The Coming Delisting Wave

The Financial Times is reporting that ICI, the U.K. chemicals company, will delist its American Depositary Receipts from the New York Stock Exchange.  The company expects the delisting to occur on or about June 18 immediately after it deregisters its securities under the Exchange Act.   ICI will remain listed on the London Stock Exchange, but ICI will also issue American Depositary Shares on OTCQX, a new quotation system launched by the Pink Sheets, the U.S. over-the-counter market home to many a penny stock.

Expect to see more announced delistings from U.S. stock markets by foreign issuers in the next few weeks.  This is because the SEC's new rules liberalizing the ability of foreign issuers to deregister their securities and terminate their reporting requirements under the Exchange Act take effect on June 4.  Prior to this rule, the Exchange Act was a lobster trap -- deregistering equity securities and terminating or suspending reporting requirements once these securities had been registered was prohibitively difficult if not impossible.  Now, under the SEC's new rules if the average daily U.S. trading volume of a foreign issuer is 5 percent or less of its worldwide trading volume it can freely deregister and terminate its Exchange Act reporting requirements.  To do so, however, the foreign issuer must also delist its securities from the U.S. stock market (i.e., Nasdaq or NYSE). 

So, the new rules will release pent-up demand of foreign issuers who previously desired to deregister their securities and now do so.  Most if not all of these issuers will cite Sarbanes-Oxley to justify the termination of their listing.  But don't always believe it.  These issuers originally listed in the United States for a variety of reasons, and for many a delisting will simply mean the reasons no longer exist (and probably haven't for a long time).  For example, many a foreign high-tech company listed on the Nasdaq during the tech bubble seeking the extraordinary high equity premium accorded Nasdaq-listed tech stocks.  Post-crash, many of these foreign companies still exist but are much smaller or have remained locally-based and a foreign listing is no longer appropriate for them.

All-in-all, though, the rules are a step in the right direction.  Permitting foreign issuers to more freely delist will encourage them to experiment with a U.S. listing in the first place.  The SEC would also do well to take the next step and consider whether all foreign listings need to be regulated at the current level.  Does the SEC really need to regulate ICI to begin with?  It is, after all, regulated by the FSA and LSE in England.  A mutual recognition system for issuers listed in foreign countries who provide an acceptable level of regulation would go a long way to making the U.S. more competitive in the global listings market.  It would also provide greater access for U.S. investors to foreign investments.  Both good things. 
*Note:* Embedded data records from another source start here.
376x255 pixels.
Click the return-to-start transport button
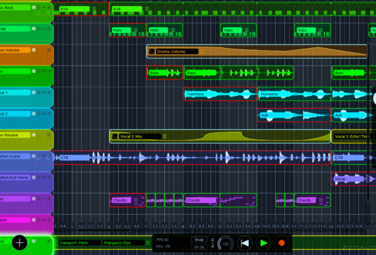click(x=244, y=243)
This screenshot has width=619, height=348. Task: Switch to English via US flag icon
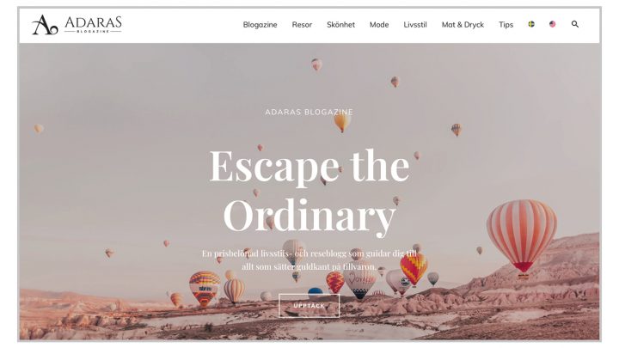tap(552, 24)
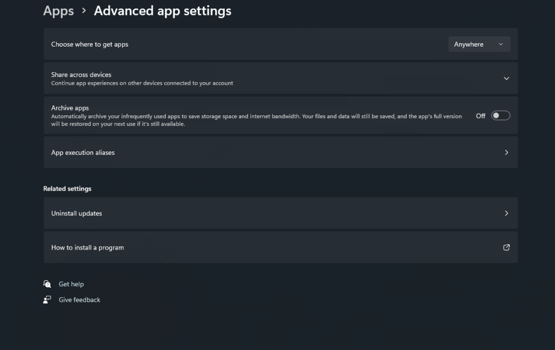Viewport: 555px width, 350px height.
Task: Click the Give feedback text link
Action: [79, 300]
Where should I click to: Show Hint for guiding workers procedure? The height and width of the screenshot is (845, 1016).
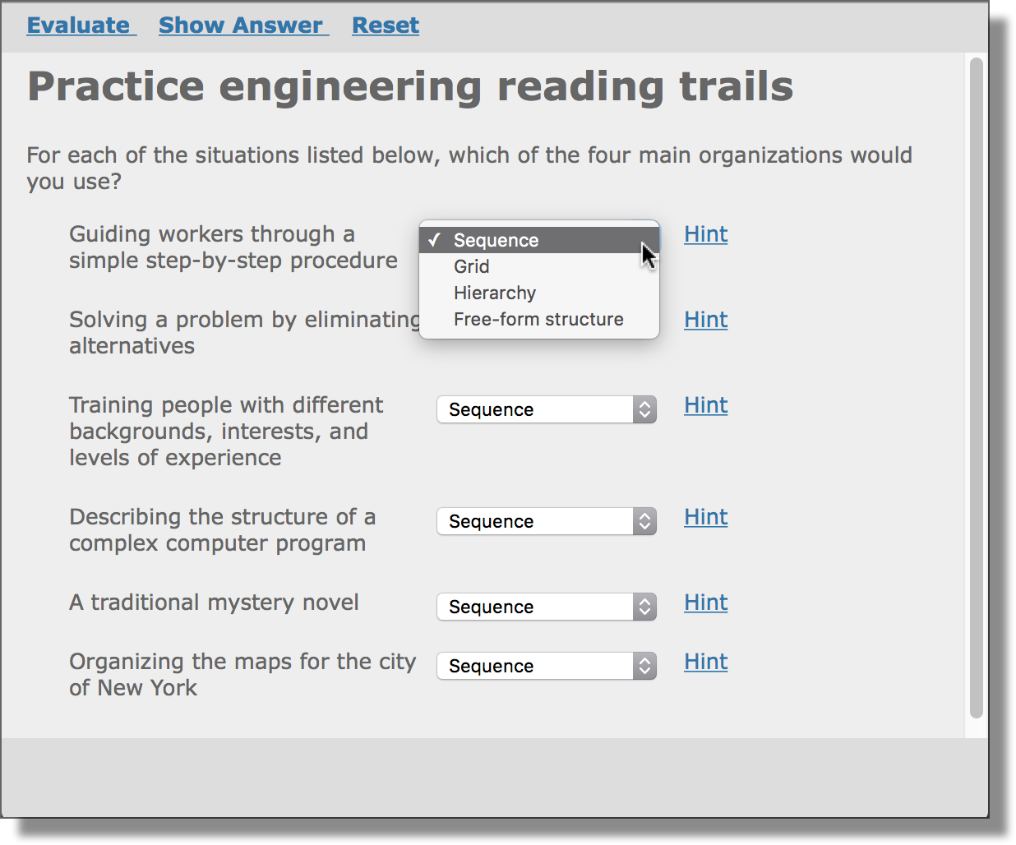coord(706,234)
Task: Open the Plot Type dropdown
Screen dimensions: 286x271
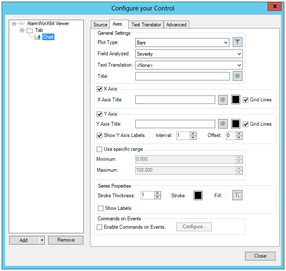Action: pos(183,43)
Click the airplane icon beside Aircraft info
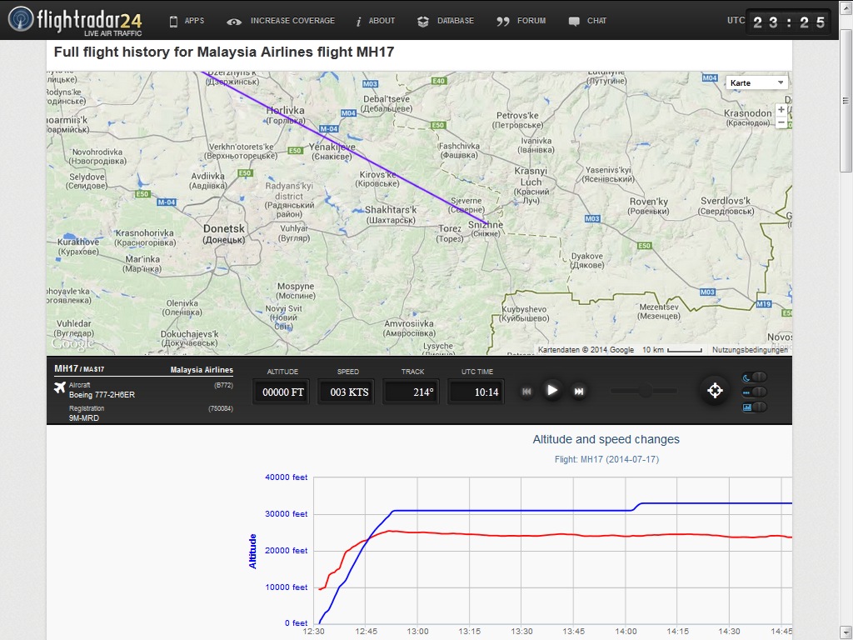Screen dimensions: 853x640 coord(60,388)
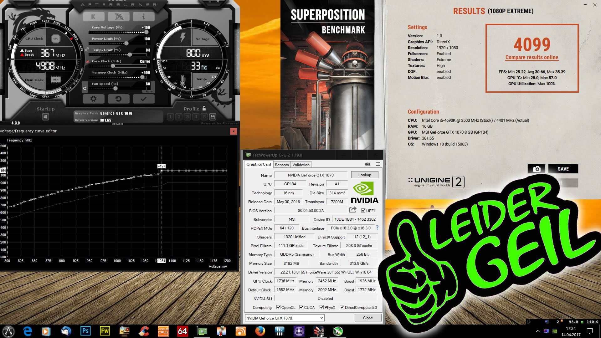This screenshot has height=338, width=601.
Task: Show hidden system tray icons chevron
Action: pos(537,331)
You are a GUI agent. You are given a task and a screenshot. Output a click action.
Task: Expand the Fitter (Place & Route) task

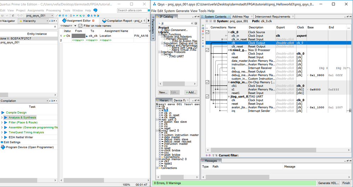[2, 122]
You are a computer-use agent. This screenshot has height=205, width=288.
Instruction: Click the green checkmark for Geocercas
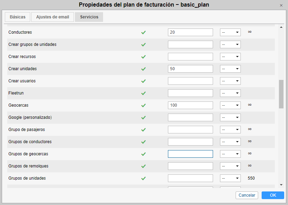pos(143,105)
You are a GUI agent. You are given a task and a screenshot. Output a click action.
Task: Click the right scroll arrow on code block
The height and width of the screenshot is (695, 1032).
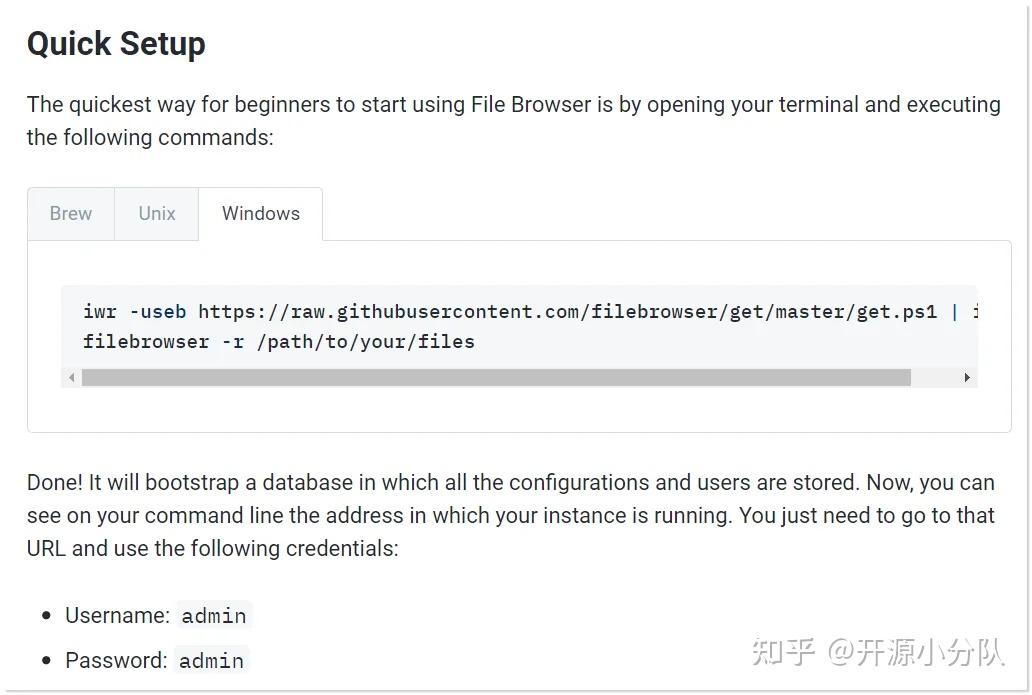966,377
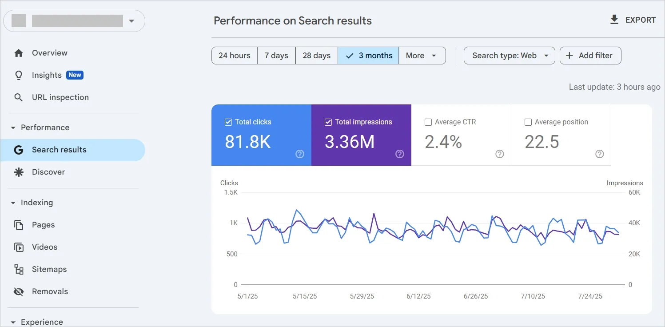Viewport: 665px width, 327px height.
Task: Open the Search type: Web dropdown
Action: 509,56
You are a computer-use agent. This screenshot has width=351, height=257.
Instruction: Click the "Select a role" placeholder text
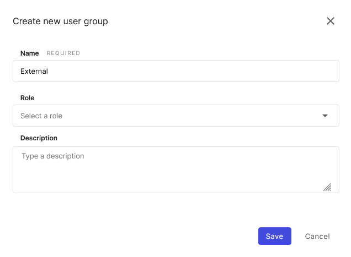[41, 116]
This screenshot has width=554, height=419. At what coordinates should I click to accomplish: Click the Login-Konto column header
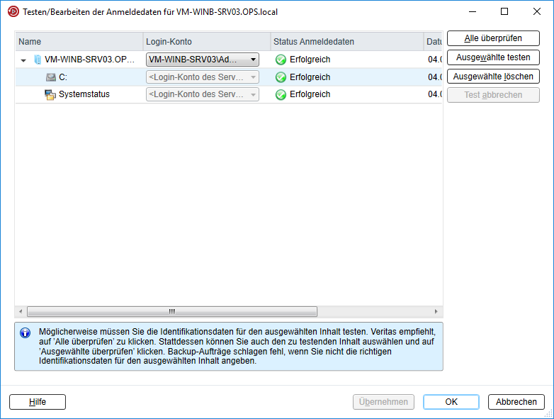[x=205, y=42]
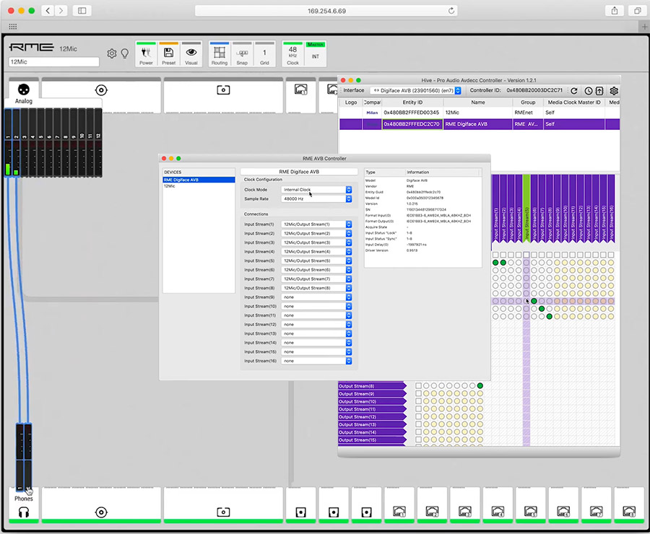Open the Preset floppy disk icon
650x534 pixels.
tap(168, 53)
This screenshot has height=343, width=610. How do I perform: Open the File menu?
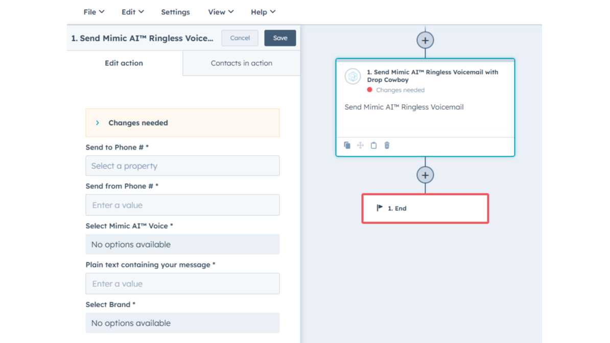93,12
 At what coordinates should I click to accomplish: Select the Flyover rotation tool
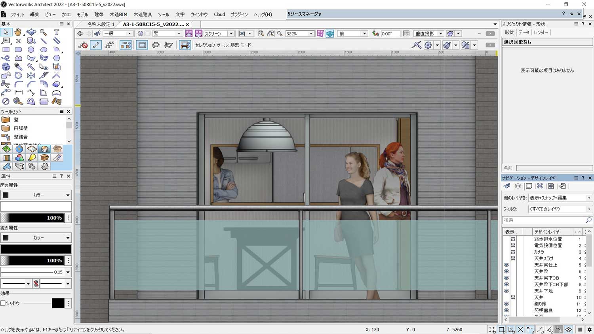click(x=31, y=32)
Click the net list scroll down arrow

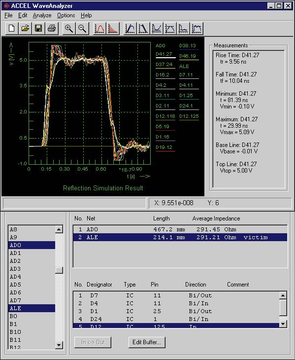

NB.  The ICI planned listing on the Pink Sheets highlights this problem.  The Pink Sheets is not a stock market, but rather a bulletin board where shares are quoted -- trading on this market is often illiquid and spreads Texas-wide.  Yet, the SEC freely permits foreign companies to quote their shares here under the Exchange Act Rule 12g3-2b exemption.  I am at a loss to explain why this is appropriate yet not a freer stock market listing regime in the U.S. markets for foreign issuers; one that permits these foreign issuers to list on the NYSE or Nasdaq.  Especially since the latter would provide U.S. investors more efficient access to foreign stocks and permit the United States to more easily attract these listings.